As the conference came to a close, Jacks was visibly frustrated. The event had not drawn as many people as previous ones, and she wondered if it wasn't time to move on. She worked full time, like most, and had never been to college. "I'm 24 and I feel old," she said, head on shoulder. "There was so much excitement at the first one...people had never been to anything like it," she recalled. But after six years, she confesses she's pessimistic. "It's like being in the bell jar. It's a glass ceiling, but it's all around you. And you don't have anything to break the glass with but your fist or your feet, so you just get cut up. It's really hard. It's a never-ending battle that I'm never going to win--at least not in my lifetime. I'm realistic about that, but I still think I have to do my part."
The participants were well versed in what one historian has called the South's civil religion: the Lost Cause. But while they were romantic, they were not foolish. They were invigorated by their underdog status, but they were still eager to be recognized by something larger. "The left has abandoned us," one lamented, reminding me of something my mother once said when I asked her why she--18 years old in 1970--never participated in the women's movement. "I just thought that's how things were in the South. I didn't know there were problems everywhere."
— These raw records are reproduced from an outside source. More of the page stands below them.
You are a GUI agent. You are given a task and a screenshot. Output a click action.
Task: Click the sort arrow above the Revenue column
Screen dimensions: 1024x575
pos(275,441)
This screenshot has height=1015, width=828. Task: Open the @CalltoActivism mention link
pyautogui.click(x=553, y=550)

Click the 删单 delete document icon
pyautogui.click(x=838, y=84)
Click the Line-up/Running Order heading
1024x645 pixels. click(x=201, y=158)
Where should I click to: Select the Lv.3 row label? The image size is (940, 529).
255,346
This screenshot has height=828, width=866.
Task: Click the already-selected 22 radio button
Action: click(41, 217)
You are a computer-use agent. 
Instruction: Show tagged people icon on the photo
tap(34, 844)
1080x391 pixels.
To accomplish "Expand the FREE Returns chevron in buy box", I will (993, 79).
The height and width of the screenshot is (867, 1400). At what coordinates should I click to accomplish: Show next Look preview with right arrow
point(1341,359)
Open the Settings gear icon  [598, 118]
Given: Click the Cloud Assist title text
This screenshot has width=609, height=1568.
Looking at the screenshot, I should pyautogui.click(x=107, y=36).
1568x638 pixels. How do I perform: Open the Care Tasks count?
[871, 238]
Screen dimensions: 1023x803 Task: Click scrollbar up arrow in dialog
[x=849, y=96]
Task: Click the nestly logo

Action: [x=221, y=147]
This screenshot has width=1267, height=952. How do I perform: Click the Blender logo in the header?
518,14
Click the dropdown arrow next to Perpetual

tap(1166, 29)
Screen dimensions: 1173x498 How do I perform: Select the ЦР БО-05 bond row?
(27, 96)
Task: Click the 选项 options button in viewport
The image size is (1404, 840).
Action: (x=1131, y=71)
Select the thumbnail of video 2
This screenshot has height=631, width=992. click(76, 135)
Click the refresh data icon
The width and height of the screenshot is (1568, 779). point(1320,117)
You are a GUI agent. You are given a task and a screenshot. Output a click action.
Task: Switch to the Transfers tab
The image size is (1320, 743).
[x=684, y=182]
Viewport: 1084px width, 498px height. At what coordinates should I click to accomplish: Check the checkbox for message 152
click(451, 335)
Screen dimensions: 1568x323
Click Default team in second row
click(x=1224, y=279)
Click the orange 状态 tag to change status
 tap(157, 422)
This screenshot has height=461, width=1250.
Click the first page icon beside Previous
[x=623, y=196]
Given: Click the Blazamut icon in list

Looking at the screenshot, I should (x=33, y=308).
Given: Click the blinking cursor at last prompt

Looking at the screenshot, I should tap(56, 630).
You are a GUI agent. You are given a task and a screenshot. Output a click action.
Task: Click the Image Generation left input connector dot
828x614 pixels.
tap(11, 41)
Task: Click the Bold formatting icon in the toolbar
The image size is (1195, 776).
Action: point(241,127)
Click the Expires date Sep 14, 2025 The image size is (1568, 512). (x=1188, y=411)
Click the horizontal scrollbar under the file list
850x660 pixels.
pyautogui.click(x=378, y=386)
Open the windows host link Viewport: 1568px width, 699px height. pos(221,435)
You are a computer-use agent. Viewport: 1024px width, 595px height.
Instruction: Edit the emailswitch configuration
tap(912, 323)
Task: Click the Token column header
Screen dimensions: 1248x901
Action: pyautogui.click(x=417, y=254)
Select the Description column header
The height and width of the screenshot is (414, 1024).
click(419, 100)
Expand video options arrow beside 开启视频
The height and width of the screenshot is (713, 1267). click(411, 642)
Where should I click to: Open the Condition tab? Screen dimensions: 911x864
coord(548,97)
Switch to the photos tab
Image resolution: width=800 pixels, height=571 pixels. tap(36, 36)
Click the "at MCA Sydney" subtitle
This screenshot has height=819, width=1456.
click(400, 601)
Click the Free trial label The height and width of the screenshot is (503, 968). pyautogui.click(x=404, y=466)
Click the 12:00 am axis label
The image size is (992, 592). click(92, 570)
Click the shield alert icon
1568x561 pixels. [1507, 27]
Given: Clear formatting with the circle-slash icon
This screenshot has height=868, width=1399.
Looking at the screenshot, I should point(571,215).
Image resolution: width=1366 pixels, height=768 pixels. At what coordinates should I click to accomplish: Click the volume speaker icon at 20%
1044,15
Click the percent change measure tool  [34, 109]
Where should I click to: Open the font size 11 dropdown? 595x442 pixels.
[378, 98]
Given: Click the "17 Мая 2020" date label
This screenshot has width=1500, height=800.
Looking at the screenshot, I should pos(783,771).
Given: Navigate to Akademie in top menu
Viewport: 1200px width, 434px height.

I've often heard tales of strong Southern women. My own past is full of single women who, abandoned by the men in their lives, took extreme measures to care for their children, including a grandmother who sold blood to buy my father shoes. It seemed the South was full of brave and determined women who had never met one another--distracted by poverty, religion and loyalty to a land that hadn't done them any favors. As I boarded my plane back to New York, I knew that while the South might occupy my heart and mind, my feet would remain firmly planted elsewhere. "It is easier for one to run North and join the crowd," Danielle de Preux, a Little Rock activist, had told me. "But to stay and fight, that's the Southern woman." I believed it, I just wasn't sure I could hack it.